We should have expected monumental hope in Buffalo. After all, the city of Buffalo never gives up hope. Four straight Super Bowl losses should have mutilated hope into hate, but the people act like the Bills have just won five straight Super Bowl Championships. The city never stops believing in miracles. Five months of pummeling snow should have the whole town relocating to Florida, but the people just slap on six layers of clothing and pray for one day of dry roads.
It’s people like Hunter, families like the Kelly’s and cities like Buffalo that make the sports world seem so far away. Tragedies and blessings like these puts life into perspective and sports on the back burner. Jim Kelly reminded us through Hunter that he is a normal guy. The same way Dan Marino reminded us athletes were human with his autistic son.
People like Terrell Owens, though, make us believe just the opposite. Some athletes are surely not heroes, not even regular people. Owens walked out of training camp over a couple of million dollars. Think of all the research and good that could come of just one paycheck from one game of T.O.’s already lucrative deal. This is not to say T.O. doesn’t donate to charities because he does. This is to shout that the major problem in T.O.’s life is nothing compared to that of the crisis the Kellys face each and every day.
The Kelly family reminded us who the true heroes are in today’s world. They aren’t the athletes that are featured on posters or cereal boxes. They are the people who sacrifice their lives for the opportunities to improve the quality of life for others.
Hunter Kelly couldn’t pick up a football his entire life. Terrell Owens has the strength to pick up a football and two linebackers at the same time. That’s not the only difference between them. Owens should be down on his knees counting his blessings every night, as should all of us. Because if Hunter Kelly had one day just to walk in our shoes, he would run.
5 replies on “Hunter Kelly provides hope and will remain a Hero”
Good start, but… I think the piece started off well, but the transition you made, as well as the parallels you try to draw, are ridiculous. You speak of off-field tragedy that has befallen Jim kelly and Dan Marino as making them seem human, which is unfair to compare to a contract dispute. Based on this logic, TO would only redeem himself if he had a kid with a terminal illness for whom he started raising money.

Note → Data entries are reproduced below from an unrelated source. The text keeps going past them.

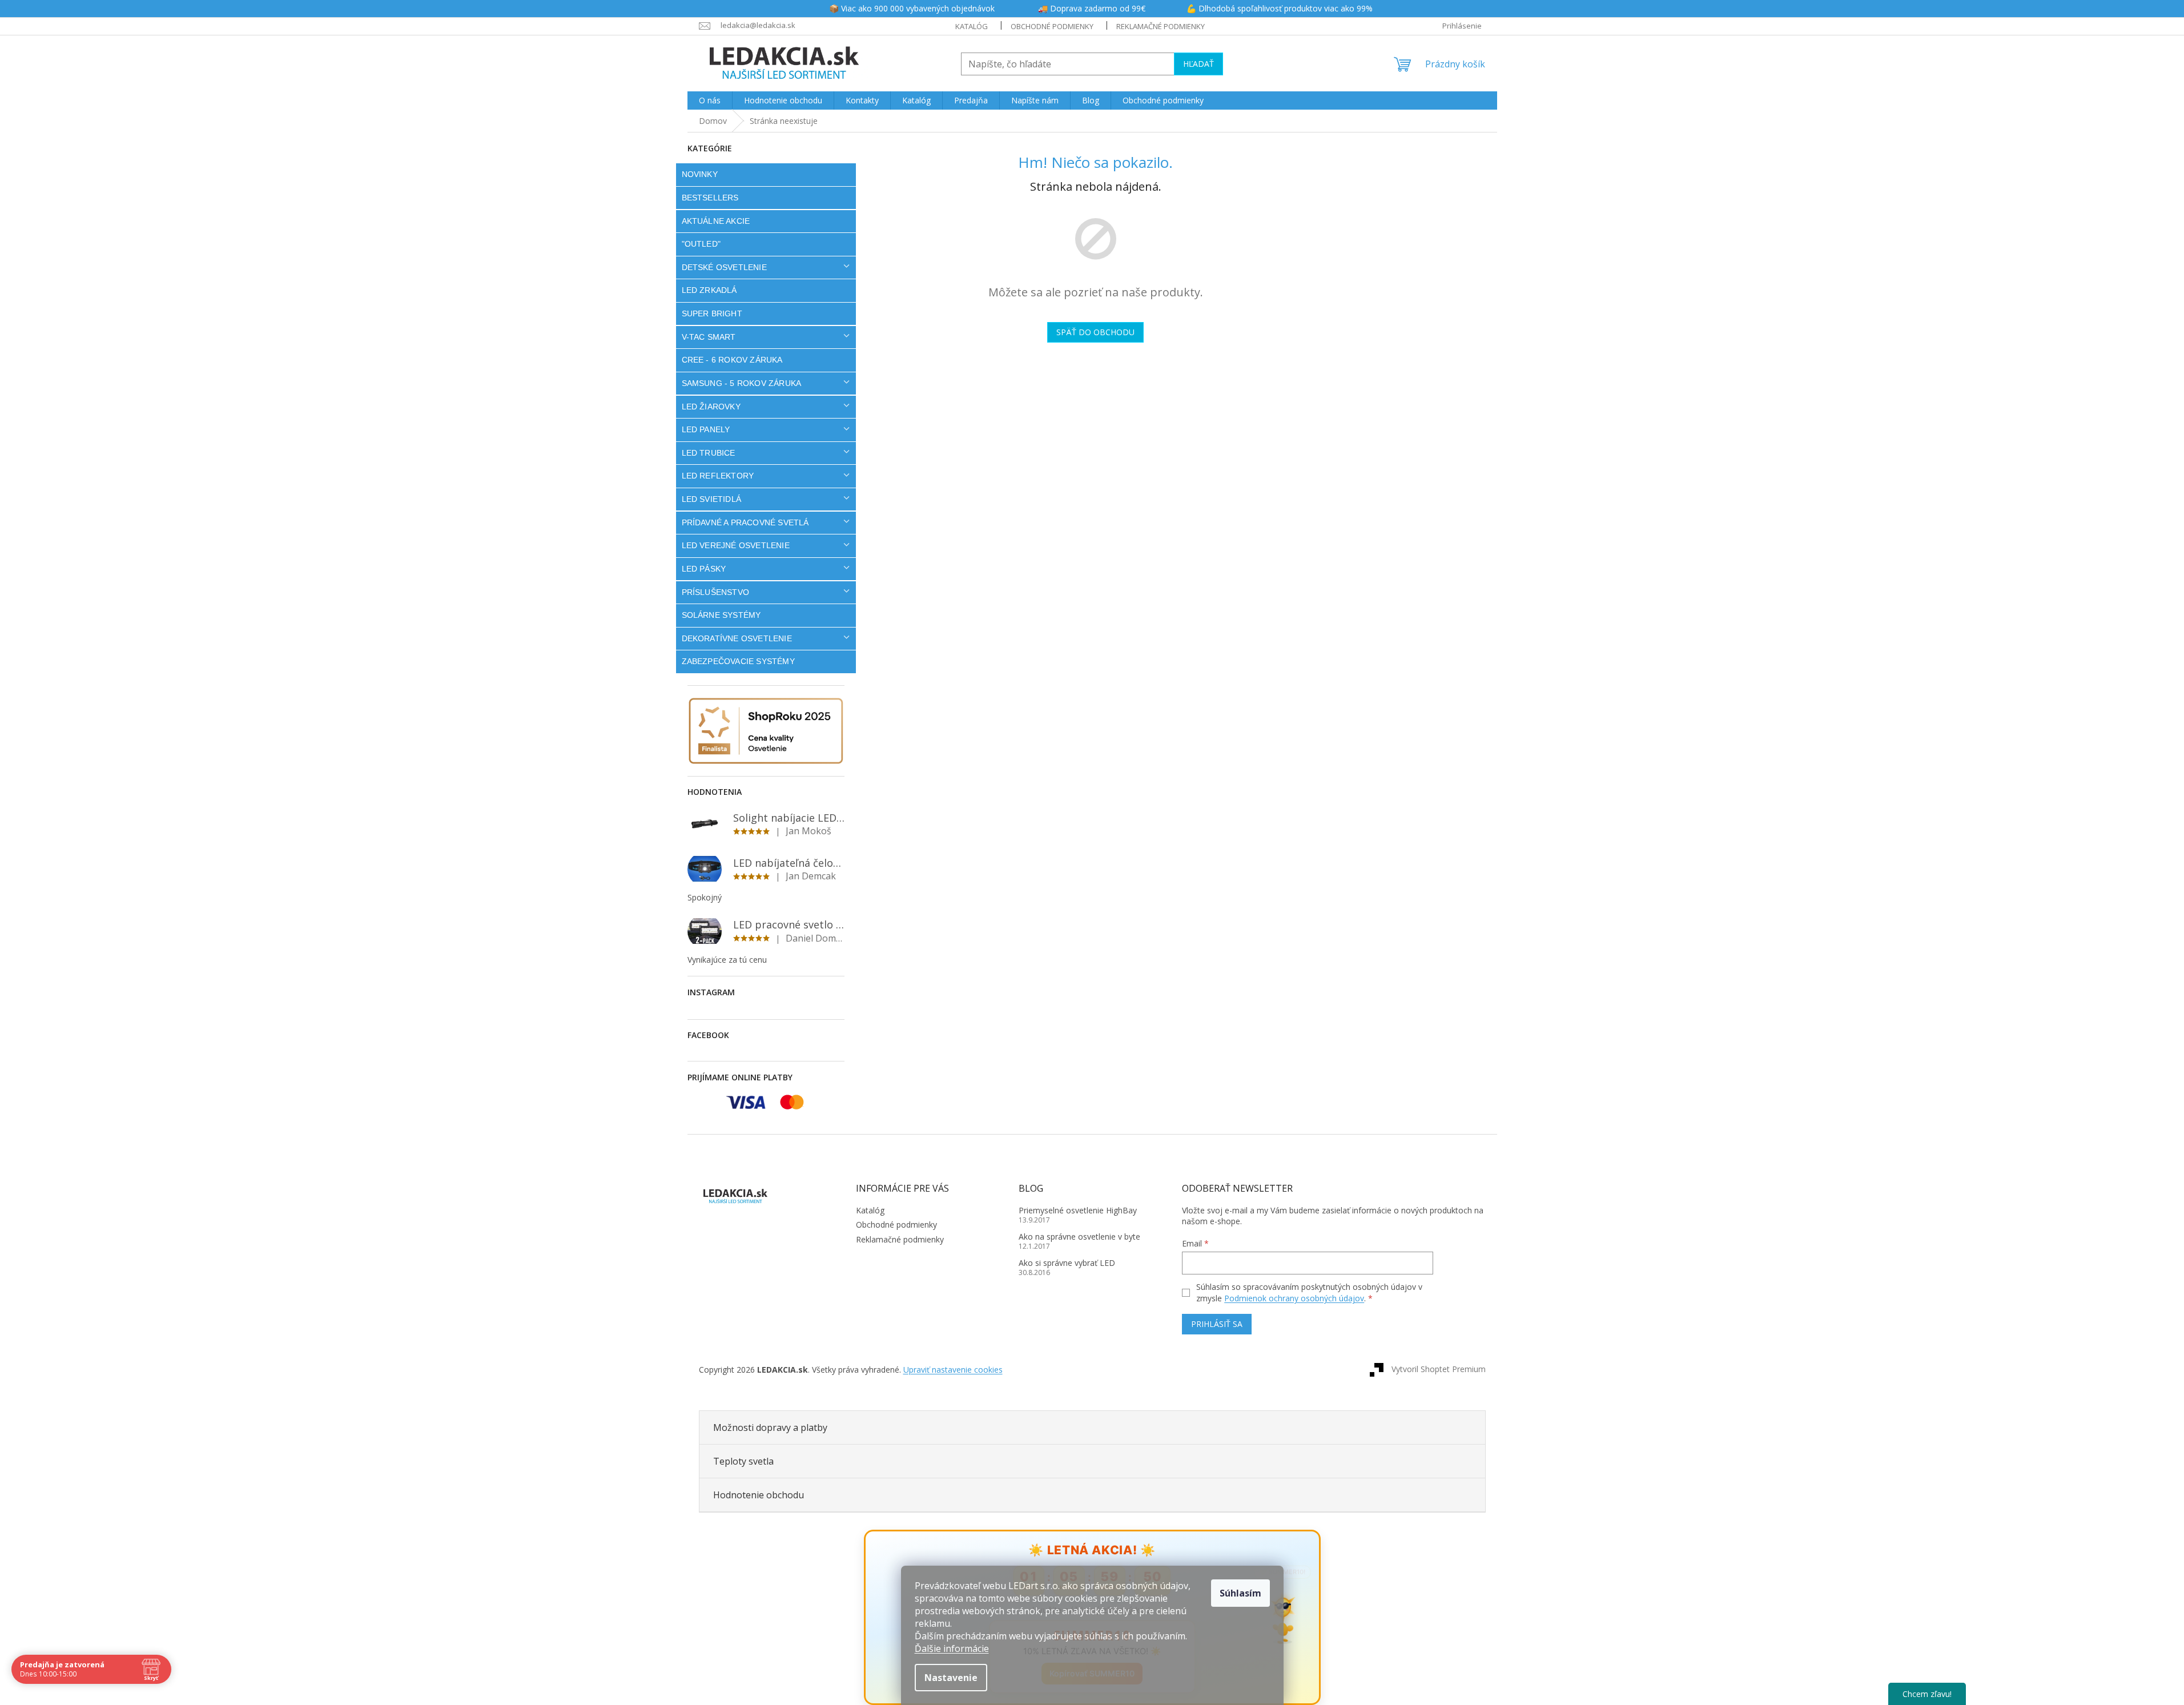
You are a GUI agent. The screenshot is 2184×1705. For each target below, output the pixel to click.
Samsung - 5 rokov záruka (742, 383)
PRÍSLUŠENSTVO (716, 592)
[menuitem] (709, 100)
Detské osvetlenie (724, 267)
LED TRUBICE (708, 452)
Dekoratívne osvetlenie (737, 638)
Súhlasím (1240, 1593)
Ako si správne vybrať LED (1067, 1262)
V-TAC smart (709, 336)
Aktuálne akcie (716, 221)
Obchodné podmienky (1052, 26)
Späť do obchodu (1095, 332)
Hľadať (1198, 63)
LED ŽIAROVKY (711, 406)
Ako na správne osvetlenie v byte (1079, 1236)
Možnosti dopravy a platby (770, 1427)
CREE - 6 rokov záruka (732, 359)
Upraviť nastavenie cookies (953, 1369)
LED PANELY (706, 429)
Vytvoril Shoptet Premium (1438, 1369)
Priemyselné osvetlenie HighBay (1078, 1210)
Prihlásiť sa (1216, 1323)
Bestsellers (710, 197)
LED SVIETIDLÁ (712, 499)
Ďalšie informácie (952, 1648)
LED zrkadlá (709, 290)
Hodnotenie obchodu (758, 1495)
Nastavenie (951, 1677)
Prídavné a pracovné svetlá (745, 522)
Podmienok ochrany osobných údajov (1294, 1298)
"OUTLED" (701, 243)
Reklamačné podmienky (1160, 26)
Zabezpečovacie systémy (738, 661)
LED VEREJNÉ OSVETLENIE (736, 545)
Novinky (700, 174)
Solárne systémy (721, 615)
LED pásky (704, 568)
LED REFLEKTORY (718, 475)
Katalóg (971, 26)
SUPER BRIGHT (712, 313)
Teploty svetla (743, 1461)
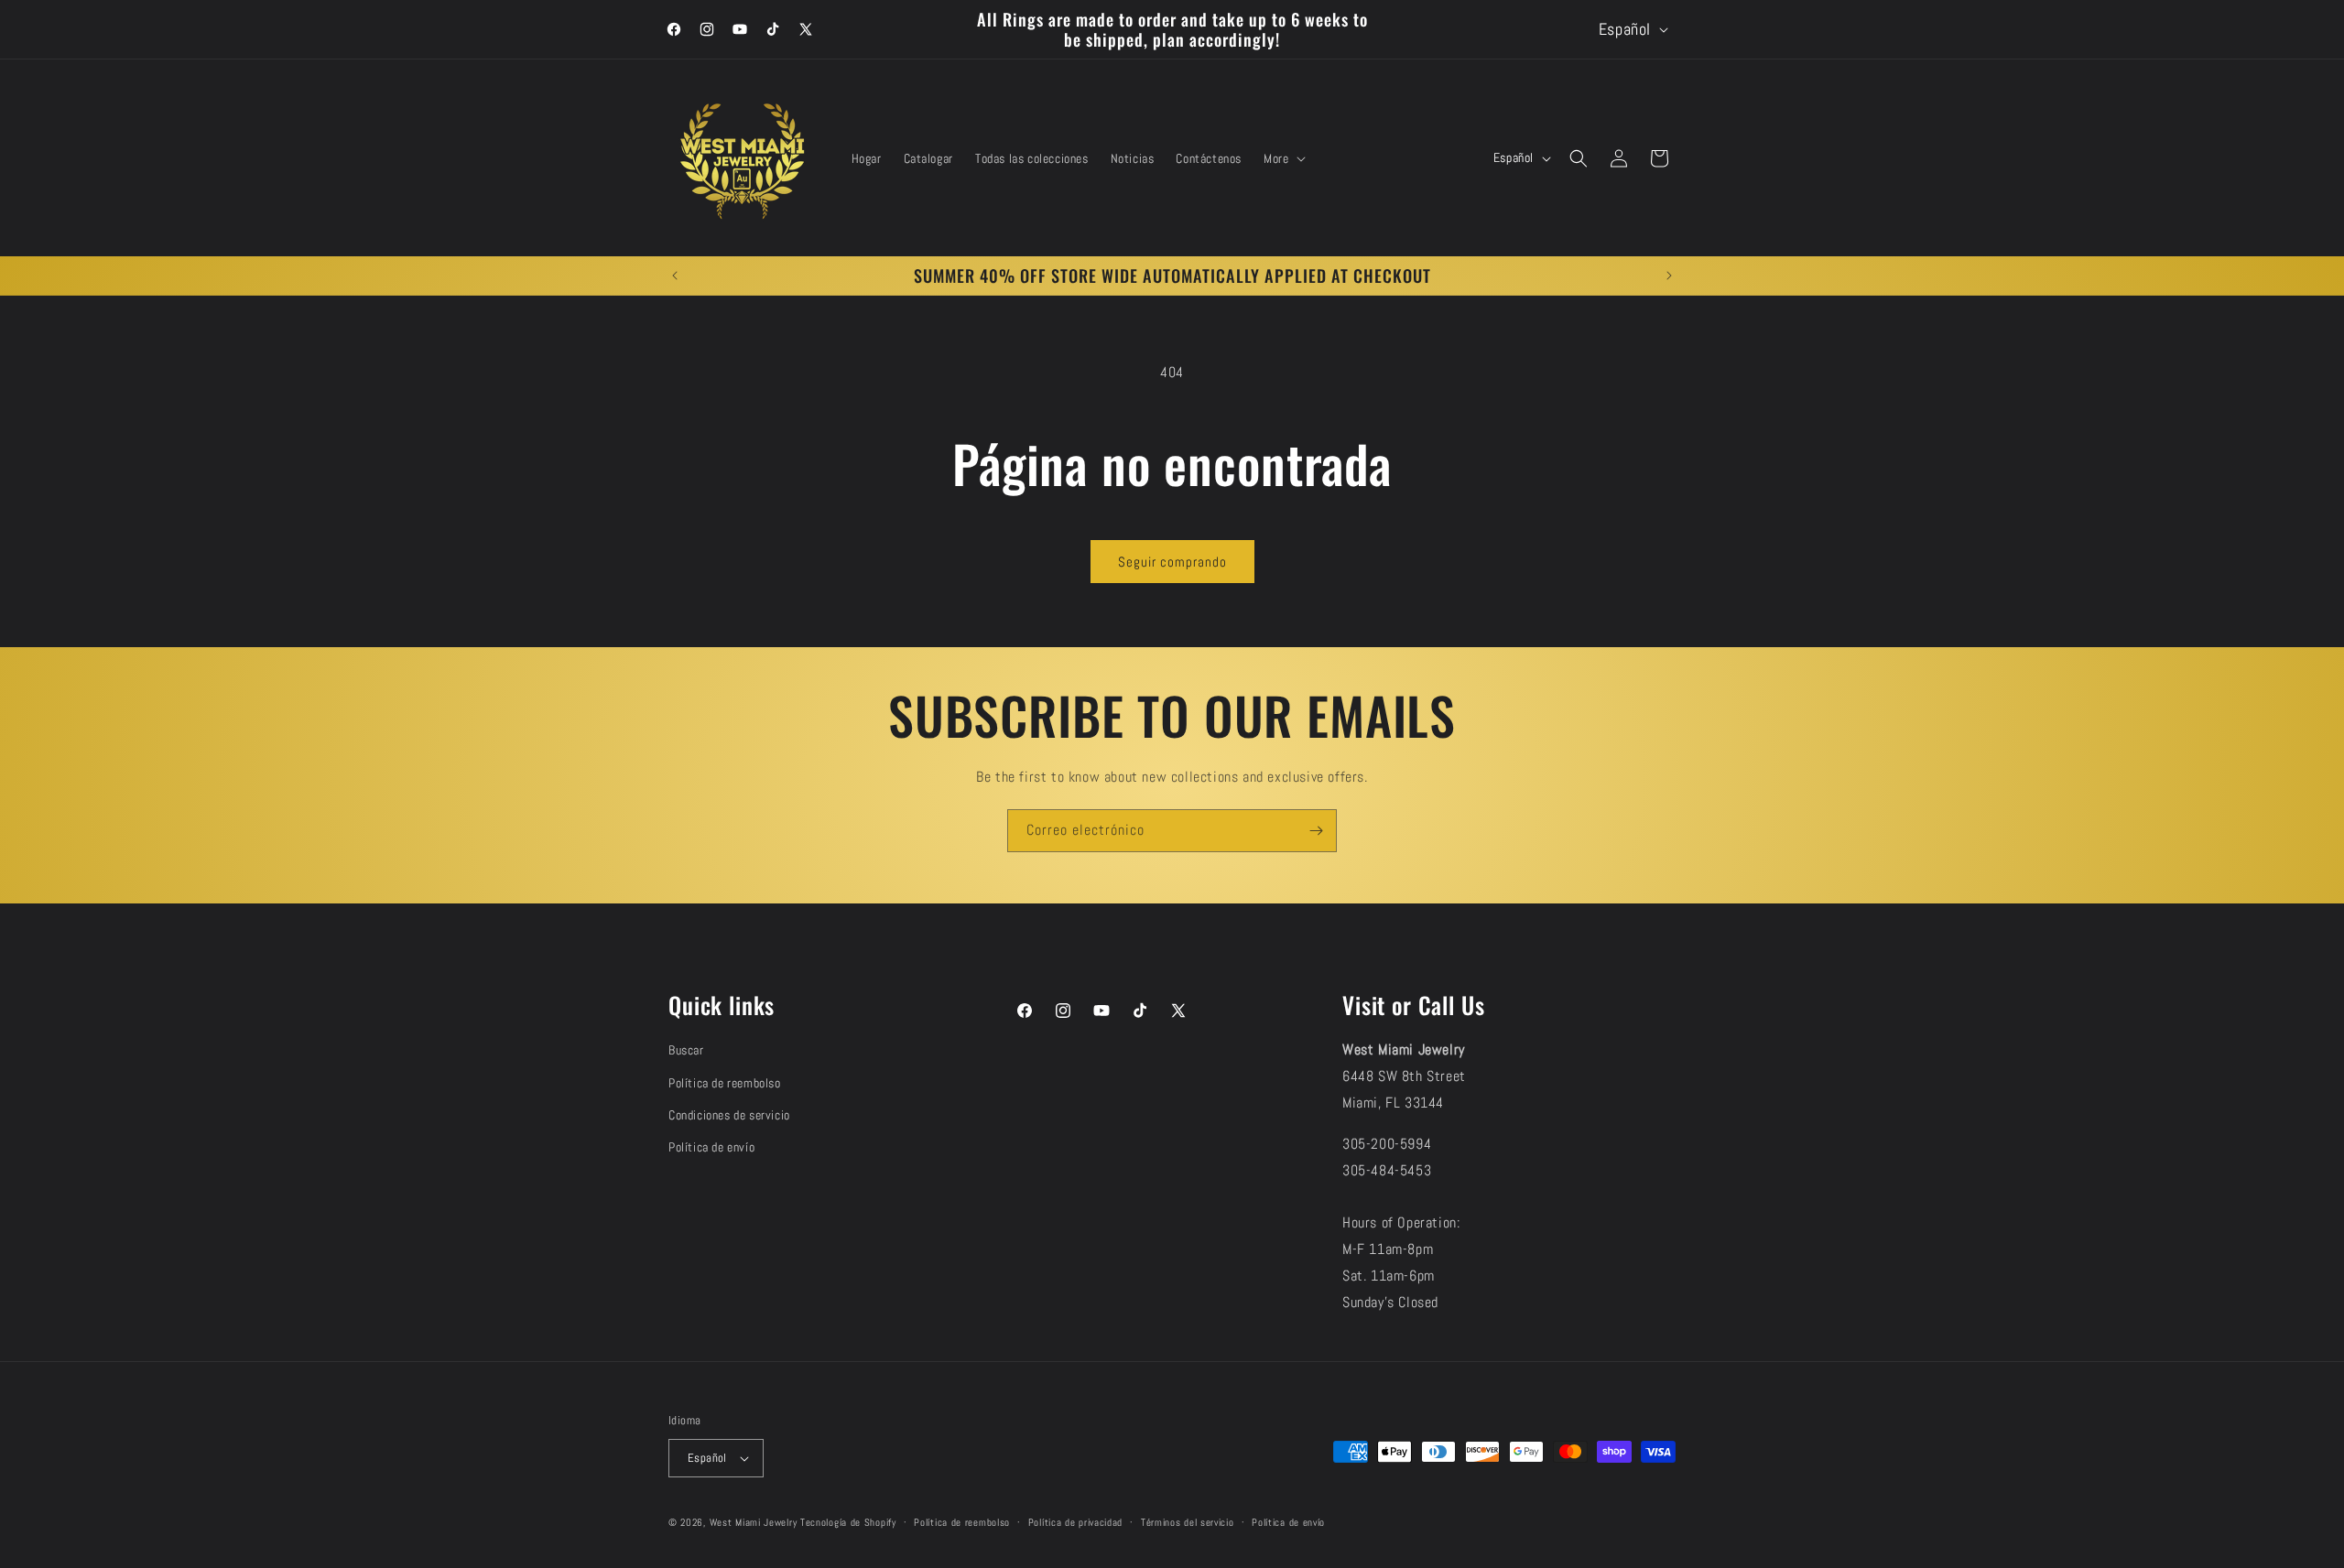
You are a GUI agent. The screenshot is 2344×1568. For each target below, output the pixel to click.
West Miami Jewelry (754, 1522)
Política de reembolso (724, 1083)
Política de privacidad (1075, 1522)
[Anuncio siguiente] (1669, 275)
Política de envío (711, 1147)
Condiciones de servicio (729, 1115)
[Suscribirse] (1316, 830)
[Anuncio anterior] (675, 275)
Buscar (686, 1050)
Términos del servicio (1187, 1522)
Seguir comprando (1172, 561)
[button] (1283, 158)
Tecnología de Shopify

Be sure to research what you’re blasting the guy for… he may want more money on his own contract, but the guy DOES also give to charity (such as Alzheimer research)
http://www.theterrellowensfoundation.com/
Chill out Russian Bear Yes, T.O. donates to charities, as well he should. Hell I’m a college kid and I donate to charities. All I’m saying is that problems like T.O. and the sports world faces don’t nearly stack up to the heights of the tragedies some families face. And that T.O. is a coward and a villain right now in his attempts to renegotiate something he has already signed. The point is T.O.’s contract dispute might be a big issue to him, but it is nothing compared to the crisis of Hunter Kelly and his family.
Chilling as always First, that wasn’t a personal attack, I just think you mixed two completely unrelated stories. It’s very difficult to line a family tragedy on the same level as someone who, regardless of how greedy you might perceive him, is squabbling with management for more money. A fair comparison would compare Owens’ contractual demands with a player who took a pay cut so he could stay with his team, or someone who spurned a more lucrative deal for the same reasons.
I entirely agree with your point that tragedy, in whatever form it comes in, outweighs the trivial drama the sports media tends to focus on – but singling out one guy is an unfair comparison on a playing field that isn’t level.
Vote for me, money goes to charity We need to make this column win, b/c I’ll be donating $50 to Hunter’s Hope – a foundation into research for Krabbe – and $50 to the American Red Cross to help out the survivors of Hurricane Katrina. Thanks!!!